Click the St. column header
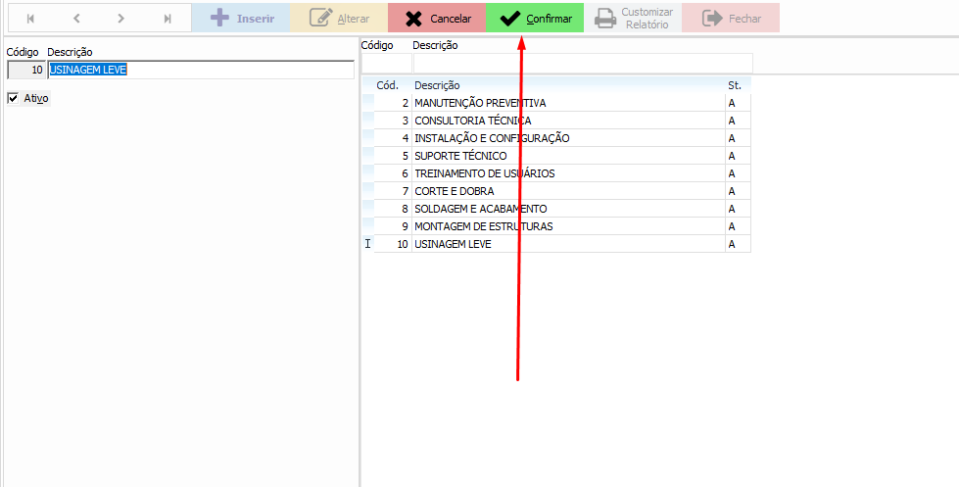point(737,85)
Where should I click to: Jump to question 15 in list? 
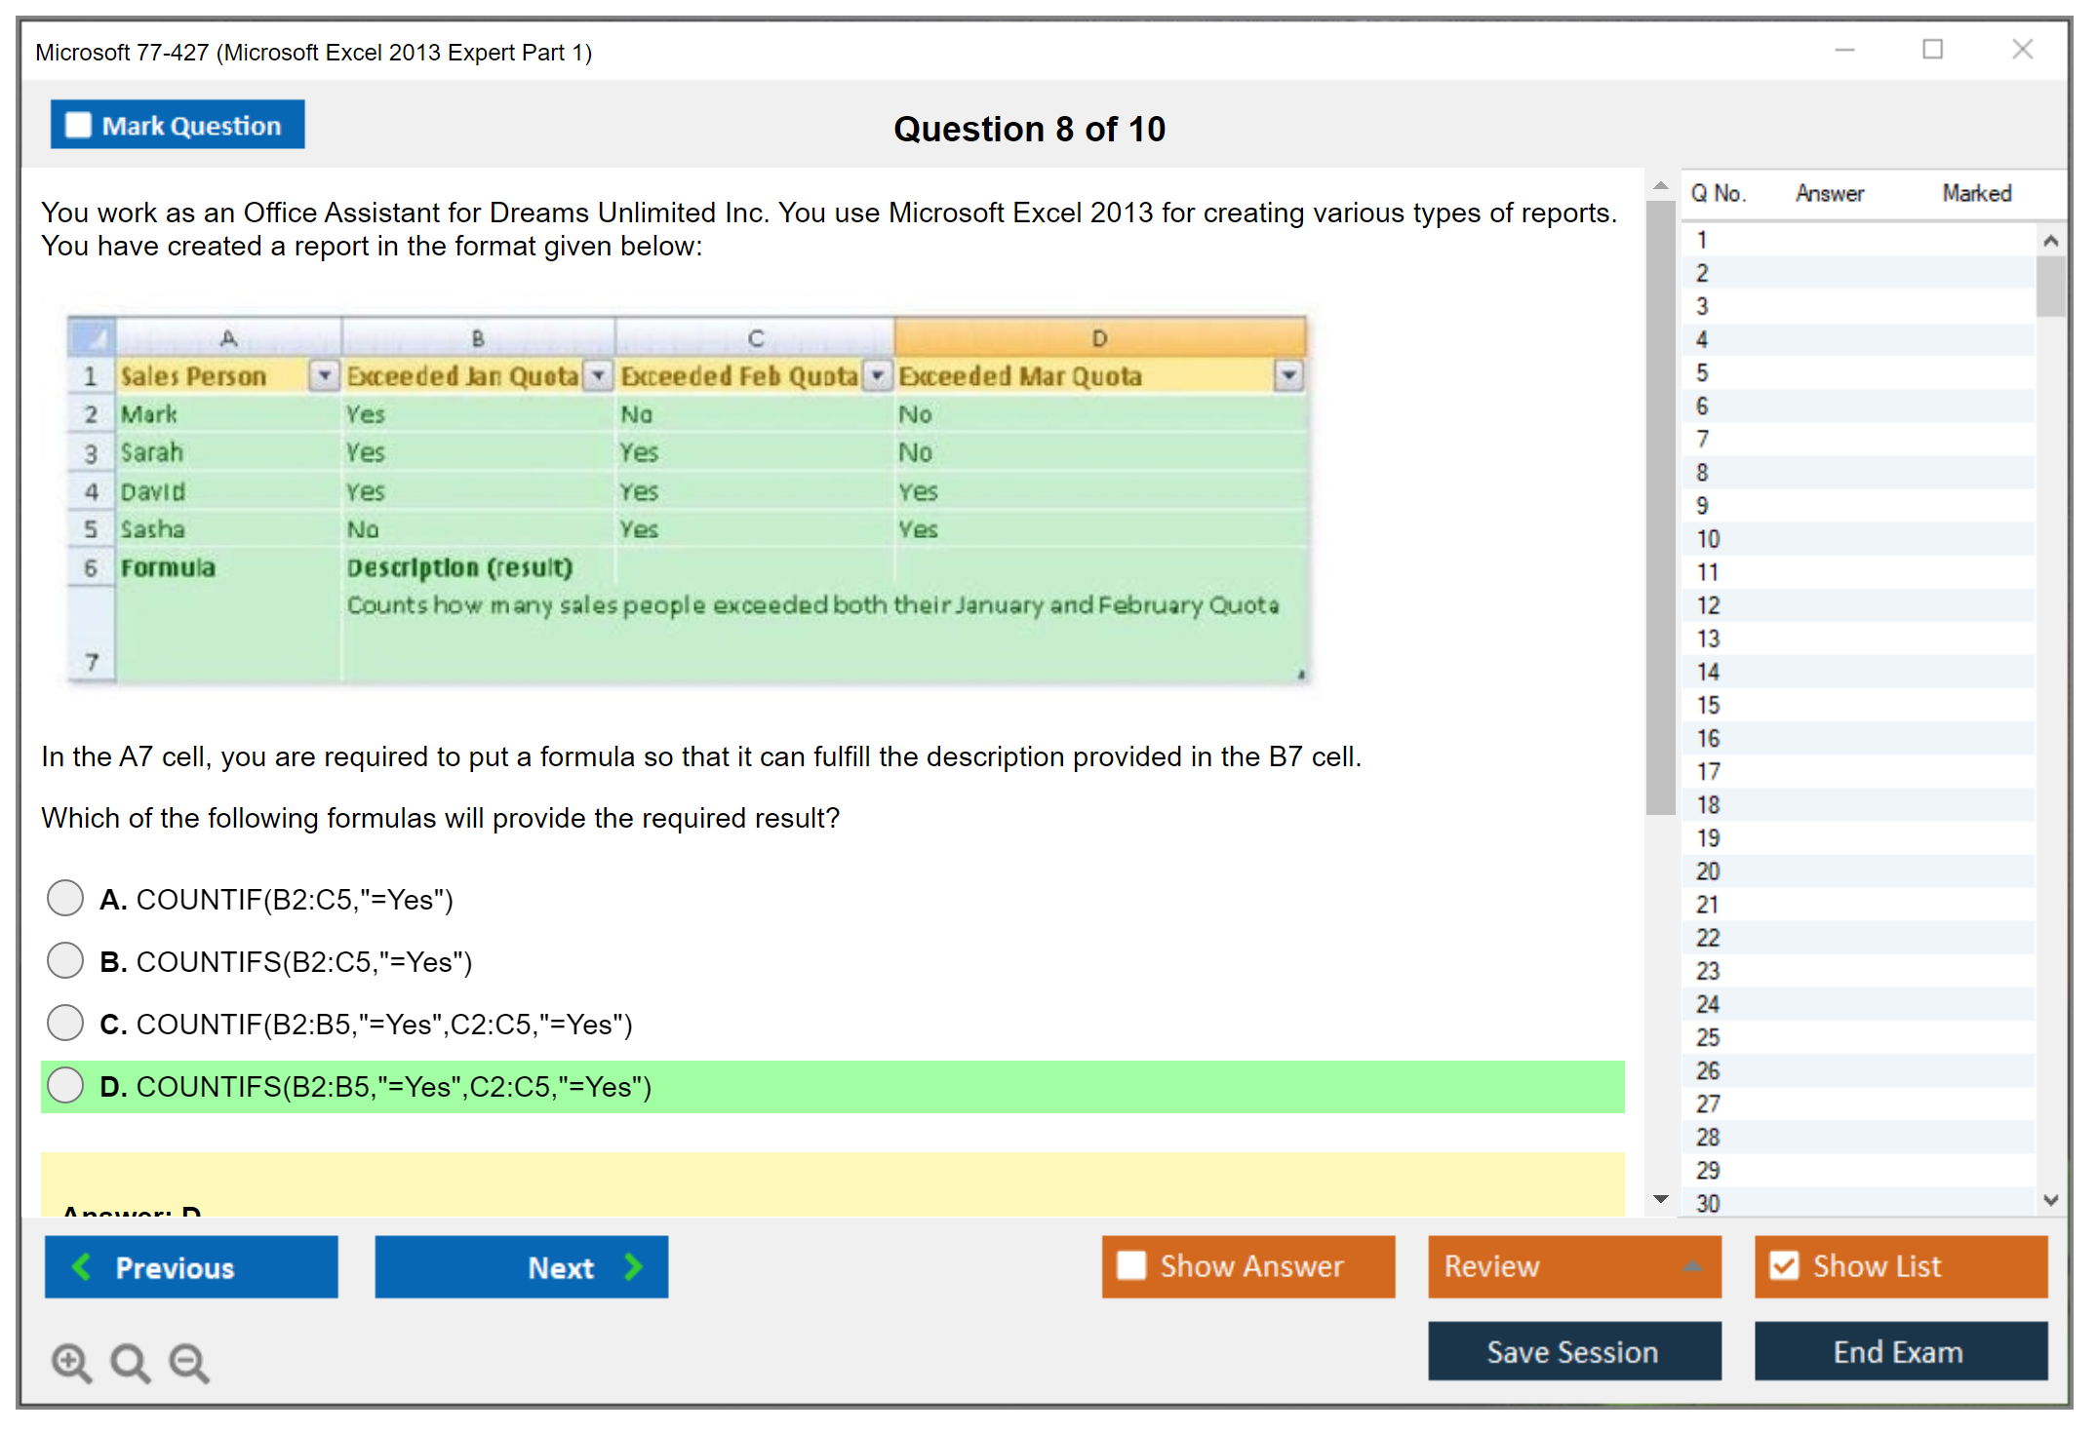click(1708, 705)
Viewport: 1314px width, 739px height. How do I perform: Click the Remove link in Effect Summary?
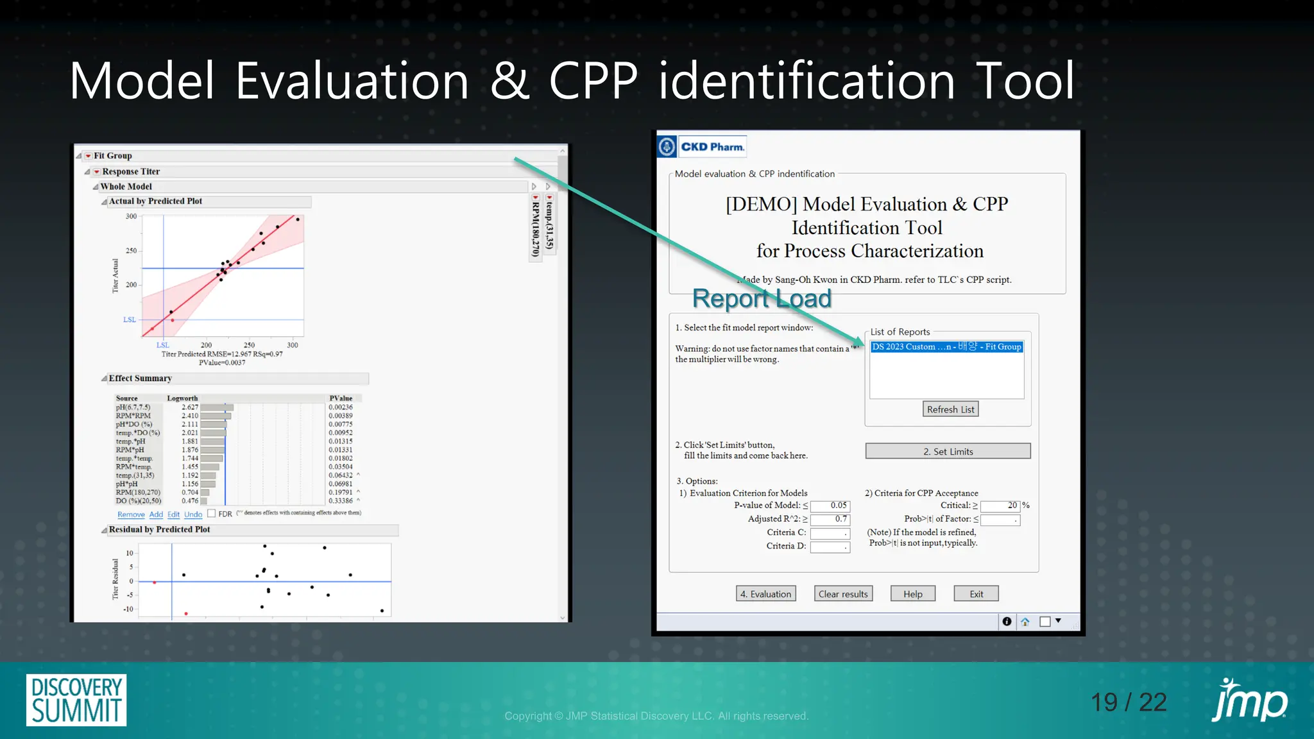131,514
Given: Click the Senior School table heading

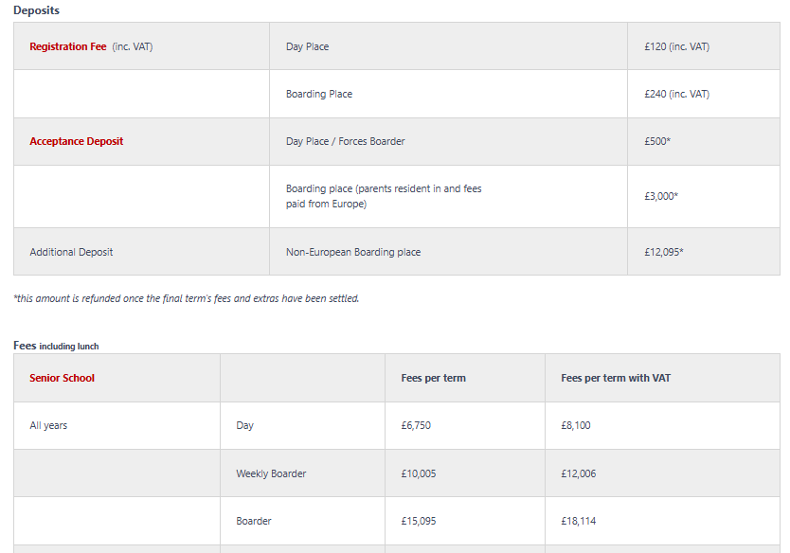Looking at the screenshot, I should tap(62, 378).
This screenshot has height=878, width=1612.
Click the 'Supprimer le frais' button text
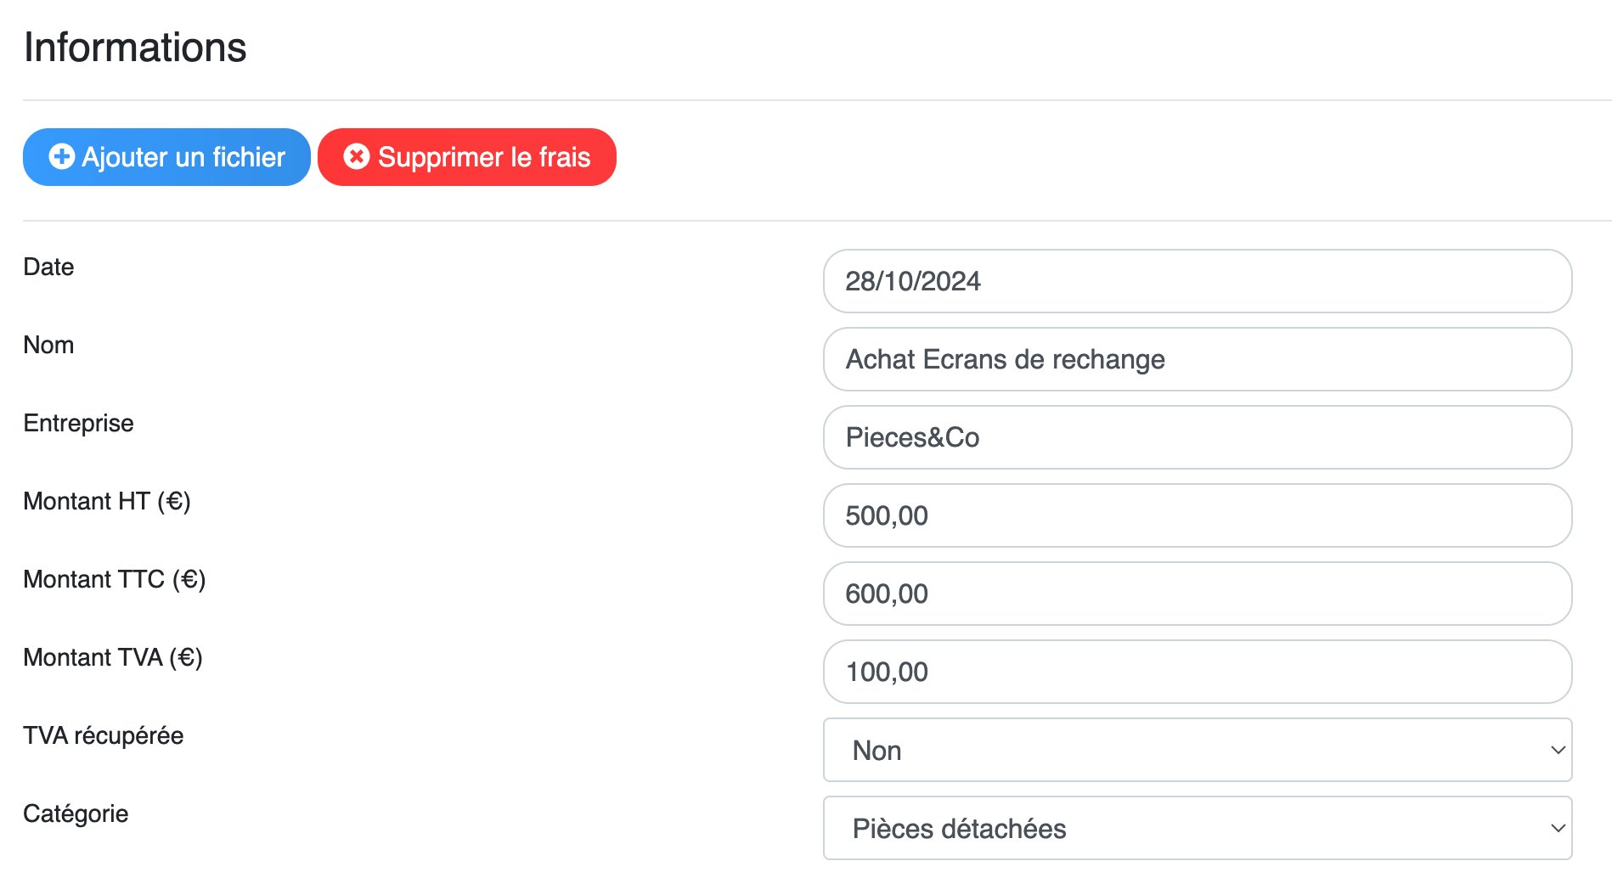coord(484,157)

* **TASK OBJECTIVE**
Copy out every one of the records above word for word, leaving out the pictures.

* **EXERCISE RESULT**
Click the St. column header
point(737,85)
Where should I click to: Jump to question 15 in list? 
click(1708, 705)
Viewport: 1314px width, 739px height. How do I perform: Click the Remove link in Effect Summary?
131,514
Given: Click the Senior School table heading

Looking at the screenshot, I should tap(62, 378).
This screenshot has height=878, width=1612.
Click the 'Supprimer le frais' button text
coord(484,157)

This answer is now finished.